◆ WHAT IS REQUIRED: In the records below, find every line that contains "trash" and list it.

Data entries:
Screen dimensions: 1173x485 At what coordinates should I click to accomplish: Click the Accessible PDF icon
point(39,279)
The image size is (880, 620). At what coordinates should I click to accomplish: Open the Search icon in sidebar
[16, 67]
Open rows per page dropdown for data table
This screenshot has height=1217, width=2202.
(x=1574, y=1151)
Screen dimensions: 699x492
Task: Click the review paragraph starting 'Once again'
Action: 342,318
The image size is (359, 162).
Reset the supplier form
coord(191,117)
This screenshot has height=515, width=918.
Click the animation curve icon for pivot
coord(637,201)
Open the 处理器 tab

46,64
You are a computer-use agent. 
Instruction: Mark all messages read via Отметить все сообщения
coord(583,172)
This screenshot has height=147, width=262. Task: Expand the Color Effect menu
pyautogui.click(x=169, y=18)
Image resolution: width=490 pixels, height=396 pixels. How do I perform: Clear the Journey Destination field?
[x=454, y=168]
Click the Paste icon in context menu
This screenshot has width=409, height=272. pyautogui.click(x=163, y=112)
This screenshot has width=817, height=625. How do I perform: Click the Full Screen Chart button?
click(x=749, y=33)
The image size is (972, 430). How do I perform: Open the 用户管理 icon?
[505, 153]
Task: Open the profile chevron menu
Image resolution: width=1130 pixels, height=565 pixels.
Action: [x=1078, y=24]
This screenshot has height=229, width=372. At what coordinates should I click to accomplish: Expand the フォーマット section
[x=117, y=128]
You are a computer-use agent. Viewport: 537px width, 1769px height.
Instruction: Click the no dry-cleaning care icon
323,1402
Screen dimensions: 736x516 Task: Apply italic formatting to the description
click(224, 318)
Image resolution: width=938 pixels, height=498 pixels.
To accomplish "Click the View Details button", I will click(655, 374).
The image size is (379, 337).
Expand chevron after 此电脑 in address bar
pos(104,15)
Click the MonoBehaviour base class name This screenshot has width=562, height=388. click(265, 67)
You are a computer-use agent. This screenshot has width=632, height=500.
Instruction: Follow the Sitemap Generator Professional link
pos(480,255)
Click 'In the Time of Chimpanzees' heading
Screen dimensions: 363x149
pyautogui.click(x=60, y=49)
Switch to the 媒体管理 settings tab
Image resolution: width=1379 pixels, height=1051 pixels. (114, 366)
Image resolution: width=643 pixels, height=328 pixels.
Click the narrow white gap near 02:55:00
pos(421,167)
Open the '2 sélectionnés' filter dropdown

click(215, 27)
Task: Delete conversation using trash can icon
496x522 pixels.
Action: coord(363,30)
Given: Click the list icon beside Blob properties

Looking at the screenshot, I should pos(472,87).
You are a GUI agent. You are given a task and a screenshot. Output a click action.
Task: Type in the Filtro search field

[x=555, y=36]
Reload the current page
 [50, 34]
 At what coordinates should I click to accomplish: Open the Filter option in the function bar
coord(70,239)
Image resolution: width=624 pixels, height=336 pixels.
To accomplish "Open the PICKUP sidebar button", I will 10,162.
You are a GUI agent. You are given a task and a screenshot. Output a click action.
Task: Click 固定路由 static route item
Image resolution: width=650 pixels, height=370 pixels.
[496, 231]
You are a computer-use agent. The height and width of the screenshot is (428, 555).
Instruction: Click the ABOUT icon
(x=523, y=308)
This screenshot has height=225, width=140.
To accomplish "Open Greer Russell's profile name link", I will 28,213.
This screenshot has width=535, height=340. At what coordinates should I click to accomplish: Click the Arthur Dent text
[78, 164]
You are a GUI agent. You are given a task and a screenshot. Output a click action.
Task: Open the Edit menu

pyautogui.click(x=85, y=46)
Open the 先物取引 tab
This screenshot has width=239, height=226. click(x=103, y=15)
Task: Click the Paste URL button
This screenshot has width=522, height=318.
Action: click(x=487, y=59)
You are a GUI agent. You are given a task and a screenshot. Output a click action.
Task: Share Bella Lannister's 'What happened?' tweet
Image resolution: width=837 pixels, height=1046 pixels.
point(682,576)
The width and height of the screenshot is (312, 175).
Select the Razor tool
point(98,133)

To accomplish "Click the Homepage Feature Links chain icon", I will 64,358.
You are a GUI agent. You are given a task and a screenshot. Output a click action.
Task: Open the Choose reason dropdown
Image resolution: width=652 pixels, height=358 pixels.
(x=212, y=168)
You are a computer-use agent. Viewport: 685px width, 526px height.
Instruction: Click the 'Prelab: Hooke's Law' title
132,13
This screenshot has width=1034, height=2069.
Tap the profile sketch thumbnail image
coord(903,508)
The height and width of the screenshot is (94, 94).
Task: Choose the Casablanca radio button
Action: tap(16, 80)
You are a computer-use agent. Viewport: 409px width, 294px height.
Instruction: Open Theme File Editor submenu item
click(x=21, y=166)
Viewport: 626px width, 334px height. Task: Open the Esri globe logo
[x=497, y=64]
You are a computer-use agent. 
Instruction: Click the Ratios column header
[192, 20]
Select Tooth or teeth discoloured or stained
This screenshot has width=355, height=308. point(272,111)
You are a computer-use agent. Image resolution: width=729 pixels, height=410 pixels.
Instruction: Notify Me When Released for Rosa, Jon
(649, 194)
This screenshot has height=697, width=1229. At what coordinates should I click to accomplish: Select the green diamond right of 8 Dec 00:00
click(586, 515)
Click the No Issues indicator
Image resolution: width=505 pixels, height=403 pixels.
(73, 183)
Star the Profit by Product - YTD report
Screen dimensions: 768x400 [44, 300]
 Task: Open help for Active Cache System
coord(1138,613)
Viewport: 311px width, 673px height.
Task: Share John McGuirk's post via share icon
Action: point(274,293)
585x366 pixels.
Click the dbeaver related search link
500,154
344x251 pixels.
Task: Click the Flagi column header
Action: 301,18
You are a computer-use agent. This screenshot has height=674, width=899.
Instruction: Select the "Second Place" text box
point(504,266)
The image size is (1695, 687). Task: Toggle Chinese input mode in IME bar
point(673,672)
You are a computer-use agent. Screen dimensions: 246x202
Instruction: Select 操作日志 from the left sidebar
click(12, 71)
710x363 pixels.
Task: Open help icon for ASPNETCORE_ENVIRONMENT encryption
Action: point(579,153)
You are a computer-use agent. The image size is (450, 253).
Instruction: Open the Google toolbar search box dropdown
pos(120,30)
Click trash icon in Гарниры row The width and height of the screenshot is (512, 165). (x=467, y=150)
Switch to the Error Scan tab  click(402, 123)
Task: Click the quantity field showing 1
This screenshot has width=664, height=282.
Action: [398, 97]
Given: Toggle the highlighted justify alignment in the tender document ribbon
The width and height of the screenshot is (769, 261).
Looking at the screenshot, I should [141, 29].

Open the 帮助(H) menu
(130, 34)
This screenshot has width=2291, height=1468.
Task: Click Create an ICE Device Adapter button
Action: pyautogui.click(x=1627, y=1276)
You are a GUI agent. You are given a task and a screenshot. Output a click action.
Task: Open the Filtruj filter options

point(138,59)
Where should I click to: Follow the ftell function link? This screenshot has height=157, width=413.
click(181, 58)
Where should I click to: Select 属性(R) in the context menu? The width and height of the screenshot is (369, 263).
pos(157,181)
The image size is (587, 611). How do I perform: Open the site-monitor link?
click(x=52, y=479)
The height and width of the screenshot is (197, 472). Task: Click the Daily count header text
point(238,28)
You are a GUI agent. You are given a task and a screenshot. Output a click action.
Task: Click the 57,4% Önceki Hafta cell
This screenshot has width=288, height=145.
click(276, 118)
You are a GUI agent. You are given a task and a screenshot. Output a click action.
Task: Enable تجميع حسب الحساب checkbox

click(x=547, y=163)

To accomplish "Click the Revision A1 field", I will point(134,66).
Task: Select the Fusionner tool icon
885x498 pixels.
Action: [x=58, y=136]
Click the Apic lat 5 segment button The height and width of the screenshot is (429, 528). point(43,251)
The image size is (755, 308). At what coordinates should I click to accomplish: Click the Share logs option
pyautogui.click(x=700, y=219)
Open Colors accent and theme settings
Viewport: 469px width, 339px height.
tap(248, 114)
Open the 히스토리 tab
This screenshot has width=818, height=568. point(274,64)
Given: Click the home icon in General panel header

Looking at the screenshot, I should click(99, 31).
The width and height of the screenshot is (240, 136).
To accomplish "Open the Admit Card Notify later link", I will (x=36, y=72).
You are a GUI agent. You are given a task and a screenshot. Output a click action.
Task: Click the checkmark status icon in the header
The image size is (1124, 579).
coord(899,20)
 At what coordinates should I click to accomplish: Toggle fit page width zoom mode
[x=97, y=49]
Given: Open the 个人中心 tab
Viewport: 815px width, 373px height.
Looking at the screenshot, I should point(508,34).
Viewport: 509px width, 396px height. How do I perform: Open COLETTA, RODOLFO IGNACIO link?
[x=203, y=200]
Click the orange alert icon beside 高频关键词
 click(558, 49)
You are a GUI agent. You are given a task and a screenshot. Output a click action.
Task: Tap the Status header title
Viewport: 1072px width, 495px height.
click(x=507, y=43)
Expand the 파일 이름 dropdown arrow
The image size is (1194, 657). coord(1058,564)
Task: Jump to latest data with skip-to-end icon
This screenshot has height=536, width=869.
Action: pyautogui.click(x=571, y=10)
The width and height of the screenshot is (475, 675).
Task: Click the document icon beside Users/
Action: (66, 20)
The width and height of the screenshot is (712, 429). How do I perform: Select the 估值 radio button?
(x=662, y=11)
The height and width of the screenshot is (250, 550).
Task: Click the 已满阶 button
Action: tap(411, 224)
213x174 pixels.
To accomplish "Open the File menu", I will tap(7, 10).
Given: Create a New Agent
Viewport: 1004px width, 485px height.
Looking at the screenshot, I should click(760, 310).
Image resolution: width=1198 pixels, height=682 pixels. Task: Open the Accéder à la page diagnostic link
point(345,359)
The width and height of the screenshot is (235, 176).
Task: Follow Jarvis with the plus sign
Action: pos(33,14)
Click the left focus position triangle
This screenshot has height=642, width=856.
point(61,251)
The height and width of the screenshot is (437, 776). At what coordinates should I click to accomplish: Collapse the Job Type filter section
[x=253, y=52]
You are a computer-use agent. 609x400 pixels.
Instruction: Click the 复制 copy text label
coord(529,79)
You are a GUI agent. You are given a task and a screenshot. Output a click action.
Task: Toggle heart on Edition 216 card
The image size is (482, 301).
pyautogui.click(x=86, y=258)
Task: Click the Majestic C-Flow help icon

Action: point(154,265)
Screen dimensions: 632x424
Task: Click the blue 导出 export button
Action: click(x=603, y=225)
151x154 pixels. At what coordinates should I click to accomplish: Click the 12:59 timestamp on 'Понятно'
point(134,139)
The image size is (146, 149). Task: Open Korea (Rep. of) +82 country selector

◆ SOLUTION TO THE PROBLEM:
Task: Delete conversation using trash can icon
Click trash icon in Гарниры row The width and height of the screenshot is (512, 165). (x=467, y=150)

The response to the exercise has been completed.